LETTERS  PCR #392      (September 24--30, 2007)

  • Mike "Deadguy" Scott on "Bodies: The Exhibition" draws reader's ire (and Deadguy responds), 2 Parts.
  • Owners of the Artisan delighted with La Floridiana article on the motel.
  • A Romper Room alumnus finds Andy Lalino! (And Andy responds)

    Letters to the EditorWe welcome your feedback.


    Part 1:


    [Re: Deadguy's Dementia, PCR #283, "Bodies: The Exhibition at MOSI" by Mike "Deadguy" Scott]

    Mike, Are you aware that these bodies come through our ports of entry without death certificate or documentation as required by our laws or health inspection by the CDC for health risk to the public as required by law.. Also in Durham county workers detected mold growing on several bodies there in Bodies the Exhibition. these corpses are supposed to be listed as human cadavers at the ports but indeed they are being titled on the customs documents as Plastic teaching models. Who exactly has made the momentous medical decision that a human is not a human???

    Eileen [no last name]


    The transfer of cadavers require different a type of preparation that differs from what these exhibit bodys require. I can go into gross detail on this, but I think you'll understand the differences when I say that a cadaver is a biohazard, these plastinated cadavers are not.

    Plastination is the replacement of body cells with plastic. Body material still exist within the structure, but it would be like claiming that silk garments are animal excretions (silk worms) and are therefore biohazardous material. Effectively, they ARE still what they are made of, but the treatments they've undergone, changes them in ways that eliminate the hazard. At that point, for shipping purposes, to treat them as "remains" would be a useless exercise as they don't require that level of care, nor are they a biological hazard.

    The "mold" discovered was no different from the mold that might accumulate on a shower curtain, it was not a mold infection in the body itself because there is not enough body material left for this to happen. Effectively, each cells of the body is encased by the same material that has replaced the moisture within it. No "edges" are exposed to the air because otherwise the rate of decay would destroy the models fairly quickly if the bodies weren't kept refridgerated.

    That addresses the CDC risk factors involved here. These are not just bodies under plastic, these are bodies with no moisture within them due to the plastination process. If you broke off a limb, it'd be plastic all the way through, on a cellular level. You cannot transfer diseases through plastic.

    As far as death certificates go, those are used for tracking a cadaver to be able to go back and determine where illnesses come from. For example a diseased corpse would hopefully have that information listed on the death certificate. A body without paperwork in the medical industry is a risk factor because it is assumed that without knowing a body is NOT diseased, there is always the risk that it IS diseased, or disease carrying. Of course, once a body has been plastinated, it's no longer disease carrying.

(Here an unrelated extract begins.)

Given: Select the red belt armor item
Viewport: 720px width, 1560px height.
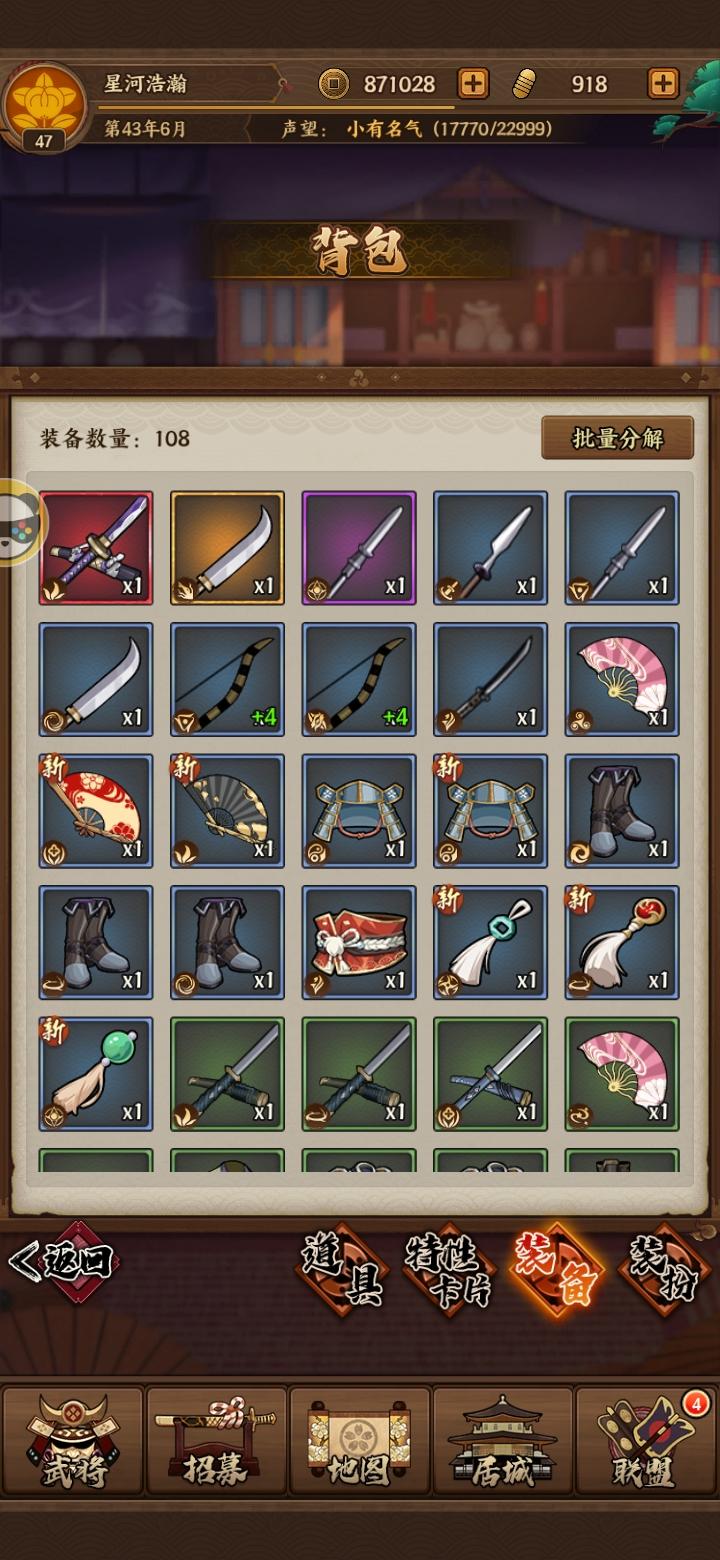Looking at the screenshot, I should click(x=359, y=943).
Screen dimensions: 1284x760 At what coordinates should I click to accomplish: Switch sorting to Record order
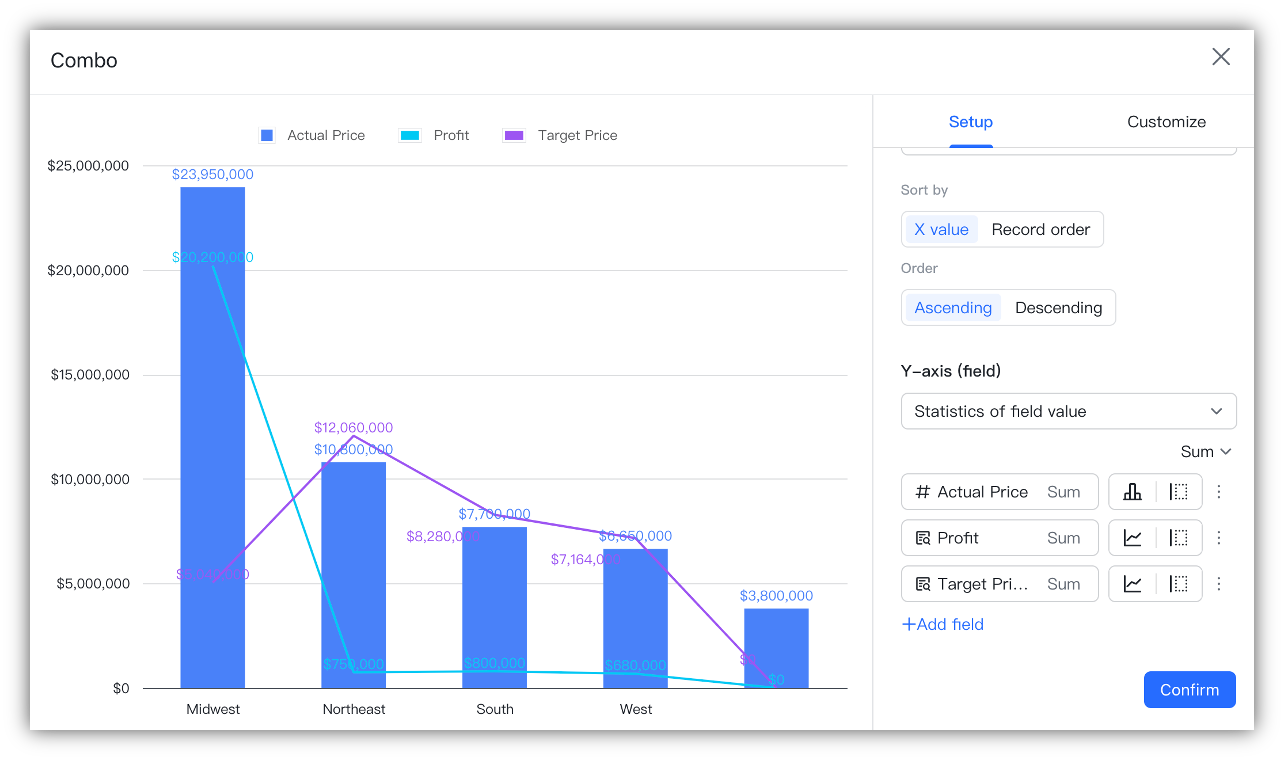point(1040,229)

    The other "paperwork" you mentioned is the ones that have people so upset. This paperwork is a way to prove that someone wasn't just randomly snatched for medical research when they died. Some (not all) of the plastinated exhibit shows, contain chinese mental patients and people without money for burial, whose bodies WERE essentially "snatched" because it is legal to do so there. Some countries will not allow those bodies to cross into their borders. For the most part, investigations into this type of thing has discovered that the documentation DOES exist for 90% of an exhibit, and so they remove the offending 10% from display and go on like nothing hapened. For the most part the "missing" documentation is in reference to body parts, rather than whole body displays. This happened at the Tampa Showing, where some of the "parts" were then not permitted to be part of the exhibit.

    As for your ethical question about when does a human cease to be a human, that's something that you have to answer for yourself. To me, these bodies became plastic models when 99% of the body was replaced by plastic, and they stopped being able to transmit infections. There has been no official claims that anyone wasn't dead before the process began, and at that point, to me, it's a done deal. These folks were dead, their bodies because useful and they were used. Of course, I'm also a firm believer that people shouldn't have a say over whether or not they are organ donors when they die.

    However, perhaps a new distinction should be made, "a plasticized human model".. Until then though, I think it would be a useless to treat these as a potential biohazard by calling them human cadavers. In some states, the fact that they were cadavers would require each to be separately shipped in a hearse. It that useful somehow? It's time to accept something new.


    Part 2:

    I don't know what your scientific background is Mike, but as a physician's wife of many years, no matter WHAT you do to a human body, it remains just that, a human body and must be listed so on the customs documents as required by law. There are different rules and regs and fees and health inspections for human bodies. I might point you to the San Francisco fiasco when these plastinated bodies began to leak, silicone and body fluids. Indeed, pathogens dangerous to human health were found in this fluid and that is why the SF city council threw them out and banned such exhibits. If you go to the Exhibition Tour contract between the Chinese and Premier Productions you will find extensive instructions on how to conserve these plastinated bodies. They are NOT stable unless handled in a certain manner, i.e., temp, humidty, hot lights, etc. will begin deterioration of these bodies, if they are not in a constant environment. Interestingly enough, they ARE tested for AIDS, supposedly. Drips coming off a cadaver is not to be taken lightly. If this process was stable forever, they would not be cremating them upon return to China. They would be shown again and again. Stagehands in NC complained and complained for six months re: the conditions of these bodies and no one showed up to address the problems. These men certainly felt at risk.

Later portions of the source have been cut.